Hasta que pase un huracán

Margarita García Robayo

Illustration by Leif Engström

Mi primer vuelo fue a Miami. Era la ruta internacional más transitada en la ciudad, y también era la más peleada: yo competí y gané. Quería ir a Miami porque se compraba barato y hacía buen clima y porque los hombres no eran gringos. A las azafatas jóvenes no les gustaban los gringos porque no sabían tirar; a las viejas sí, porque ya no tiraban.

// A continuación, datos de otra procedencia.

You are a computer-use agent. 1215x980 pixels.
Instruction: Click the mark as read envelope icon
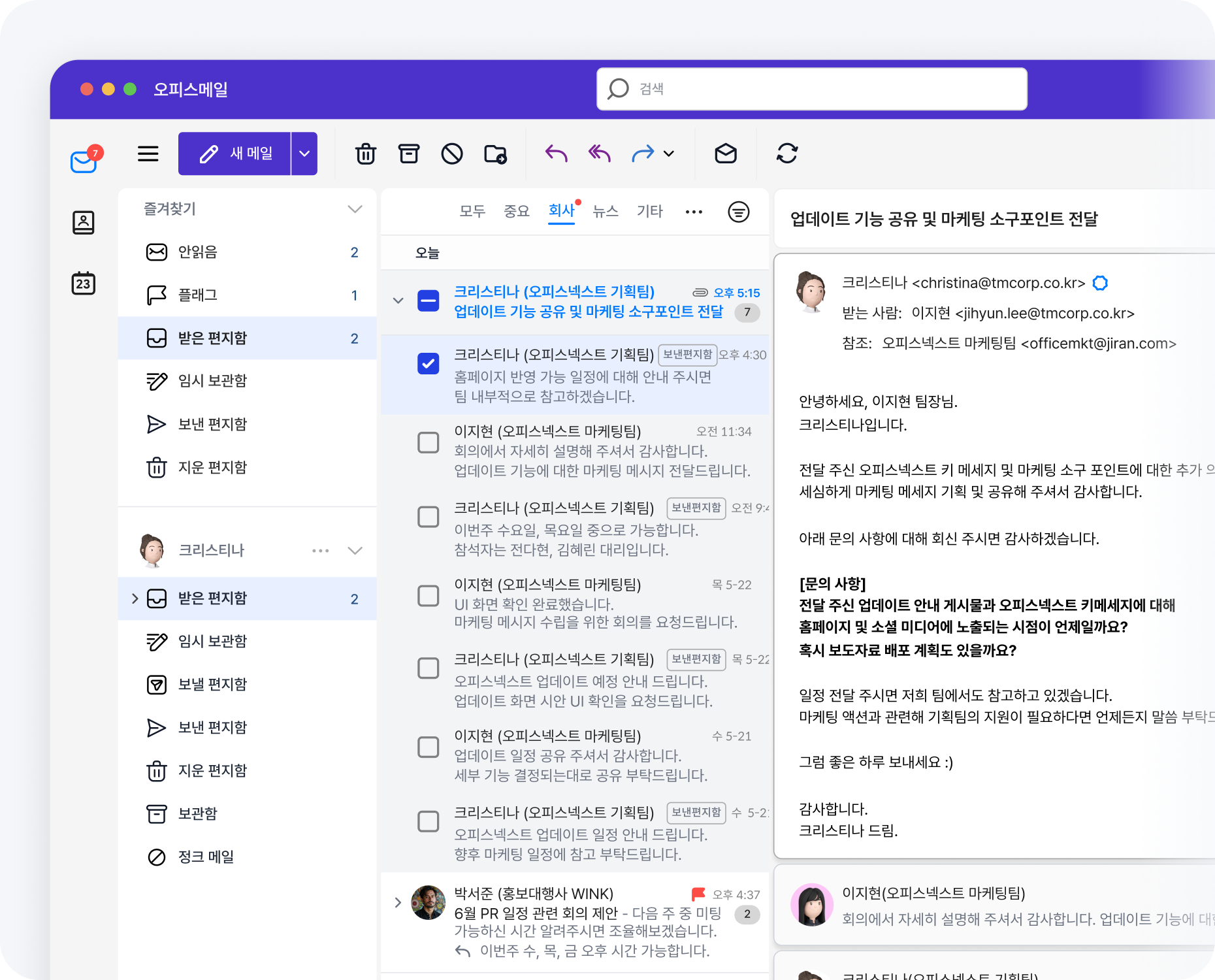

¿Conoces Miami?, le pregunté a Julián. Dijo que sí, pero se veía que era mentira. Julián estaba mirando televisión en la sala de mi casa: pasaban una pelea de boxeo. Mi hermano se estaba bañando porque iban a una fiesta. Mi mamá, en el teléfono con mi abuela: se había muerto la prima de un pariente. Mi papá había salido a pagar unas multas en el tránsito.

¿Conoces Miami?, le pregunté a Gustavo. Él no contestó. Olga soltó una carcajada. Él estaba tomándose un ron en la hamaca, miraba el mar. Olga estaba rayando coco para un arroz. Tenía pollera blanca y calzón rojo y las tetas chorreadas sobre un escote de lycra negra.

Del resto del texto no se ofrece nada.